*Requirement*:
What do the entries below say? Restate them word for word.

*Extracted material*:
:::::

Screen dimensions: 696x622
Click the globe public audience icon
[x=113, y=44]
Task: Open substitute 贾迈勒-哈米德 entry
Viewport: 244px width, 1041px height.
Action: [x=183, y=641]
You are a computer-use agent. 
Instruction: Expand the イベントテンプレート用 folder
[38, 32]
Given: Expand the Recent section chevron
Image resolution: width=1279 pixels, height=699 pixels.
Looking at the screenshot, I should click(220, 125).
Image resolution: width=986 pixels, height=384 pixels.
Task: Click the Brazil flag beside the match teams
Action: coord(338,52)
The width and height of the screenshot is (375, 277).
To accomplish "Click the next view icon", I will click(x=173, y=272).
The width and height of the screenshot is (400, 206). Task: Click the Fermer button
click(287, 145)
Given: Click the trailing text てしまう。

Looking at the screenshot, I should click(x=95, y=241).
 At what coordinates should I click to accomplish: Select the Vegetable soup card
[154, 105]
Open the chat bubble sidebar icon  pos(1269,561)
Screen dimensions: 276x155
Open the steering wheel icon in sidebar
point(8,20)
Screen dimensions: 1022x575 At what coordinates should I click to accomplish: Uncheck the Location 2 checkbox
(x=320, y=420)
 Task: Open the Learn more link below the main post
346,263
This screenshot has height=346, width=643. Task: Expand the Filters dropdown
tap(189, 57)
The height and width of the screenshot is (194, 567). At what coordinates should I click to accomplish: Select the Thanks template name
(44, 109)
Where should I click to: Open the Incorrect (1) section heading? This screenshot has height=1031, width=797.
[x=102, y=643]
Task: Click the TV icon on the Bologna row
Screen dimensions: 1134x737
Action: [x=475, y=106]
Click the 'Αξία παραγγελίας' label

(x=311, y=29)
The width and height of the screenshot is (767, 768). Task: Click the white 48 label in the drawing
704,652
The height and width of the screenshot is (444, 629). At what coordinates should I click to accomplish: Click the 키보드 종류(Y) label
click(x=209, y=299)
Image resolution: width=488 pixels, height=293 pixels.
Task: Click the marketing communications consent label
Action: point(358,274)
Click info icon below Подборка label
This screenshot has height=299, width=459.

:::::

*Response to the task*:
Screen dimensions: 696x622
Click the globe public audience icon
[x=113, y=44]
Task: Open substitute 贾迈勒-哈米德 entry
Viewport: 244px width, 1041px height.
Action: [x=183, y=641]
You are a computer-use agent. 
Instruction: Expand the イベントテンプレート用 folder
[38, 32]
Given: Expand the Recent section chevron
Image resolution: width=1279 pixels, height=699 pixels.
Looking at the screenshot, I should click(220, 125).
Image resolution: width=986 pixels, height=384 pixels.
Task: Click the Brazil flag beside the match teams
Action: coord(338,52)
The width and height of the screenshot is (375, 277).
To accomplish "Click the next view icon", I will click(x=173, y=272).
The width and height of the screenshot is (400, 206). Task: Click the Fermer button
click(287, 145)
Given: Click the trailing text てしまう。

Looking at the screenshot, I should click(x=95, y=241).
 At what coordinates should I click to accomplish: Select the Vegetable soup card
[154, 105]
Open the chat bubble sidebar icon  pos(1269,561)
Screen dimensions: 276x155
Open the steering wheel icon in sidebar
point(8,20)
Screen dimensions: 1022x575 At what coordinates should I click to accomplish: Uncheck the Location 2 checkbox
(x=320, y=420)
 Task: Open the Learn more link below the main post
346,263
This screenshot has height=346, width=643. Task: Expand the Filters dropdown
tap(189, 57)
The height and width of the screenshot is (194, 567). At what coordinates should I click to accomplish: Select the Thanks template name
(44, 109)
Where should I click to: Open the Incorrect (1) section heading? This screenshot has height=1031, width=797.
[x=102, y=643]
Task: Click the TV icon on the Bologna row
Screen dimensions: 1134x737
Action: [x=475, y=106]
Click the 'Αξία παραγγελίας' label

(x=311, y=29)
The width and height of the screenshot is (767, 768). Task: Click the white 48 label in the drawing
704,652
The height and width of the screenshot is (444, 629). At what coordinates should I click to accomplish: Click the 키보드 종류(Y) label
click(x=209, y=299)
Image resolution: width=488 pixels, height=293 pixels.
Task: Click the marketing communications consent label
Action: point(358,274)
Click info icon below Подборка label
This screenshot has height=299, width=459.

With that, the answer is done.